Ascorbic acid (vitamin C) modulates the mutagenic effects produced by an alkylating agent in vivo

Recent reports suggest that ascorbic acid (vitamin C) inhibits tumorigenesis as well as exerts a protective effect against mutagenesis in vitro; however, there is no information on its ability to affect gene mutations induced in vivo. In this study, we have investigated the antimutagenic effects of ascorbic acid on the frequency of 6-thioguanine-resistant (6-TGr) T-lymphocytes produced in Fischer 344 rats dosed with the direct-acting alkylating agent, N-ethyl-N-nitrosourea (ENU). The freqeuncy of 6-TG^r T-lymphocytes from the spleen measured five weeks after ENU treatment indicated that ENU produced a substantial mutagenic response. Pretreatment and/or post-treatment of rats with ascorbic acid administered in the drinking water appeared to inhibit the response, but the inhibition was statistically significant only when data from the various dosing schedules were pooled.

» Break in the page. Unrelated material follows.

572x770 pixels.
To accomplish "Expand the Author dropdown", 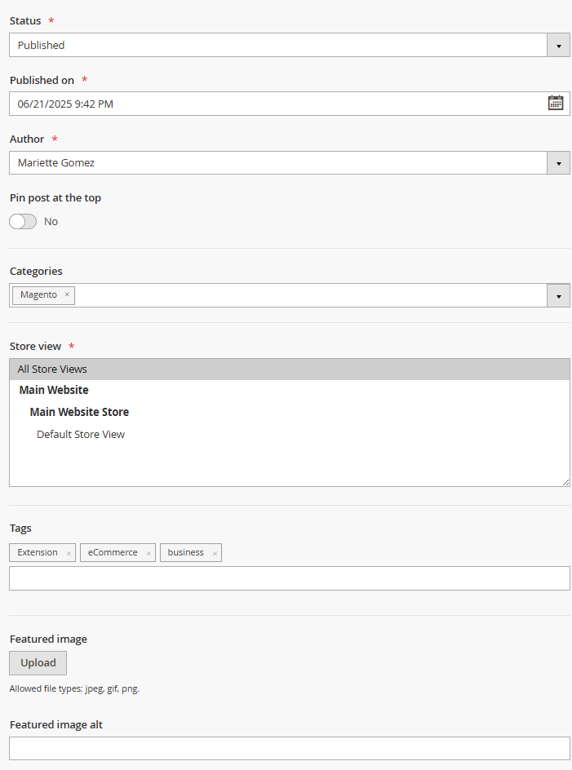I will (558, 162).
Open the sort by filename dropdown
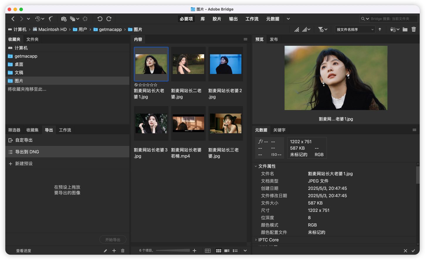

In addition, there was no clear dose-dependency to the inhibitory effect of ascorbic acid. To further evaluate the time effects of the vitamin supplement on ENU mutagenicity, rats were exposed to the mutagen together with ascorbic acid, which was given continuously for the entire duration of the experiment. At specific times after ENU treatment, the frequency of 6-TG^r T-cells was determined in lymphocytes isolated from the spleen and the thymus. Time-dependent increases in the frequency of 6-TG^r T-cells were observed with ENU treatment; ascorbic acid significantly reduced the ENU-mediated mutagenic responses, most dramatically in the spleen at weeks 6 and 8 (P < 0.0001), and to a lesser extent in the thymus (P < 0.01 at week 6 and P < 0.006 at week 8). Our data suggest that ascorbic acid intake affects the in vivo mutagenicity of ENU, a direct-acting mutagen/carcinogen, and that the reported inhibitory effects of the antioxidant on carcinogenesis may be partially mediated by its effects on mutagenesis. Although it is difficult to extrapolate from rodent studies to humans, the results presented suggest an explanation for epidemiological data that link vitamin C ingestion with decreased cancer risk. © 1994 Wiley-Liss, Inc.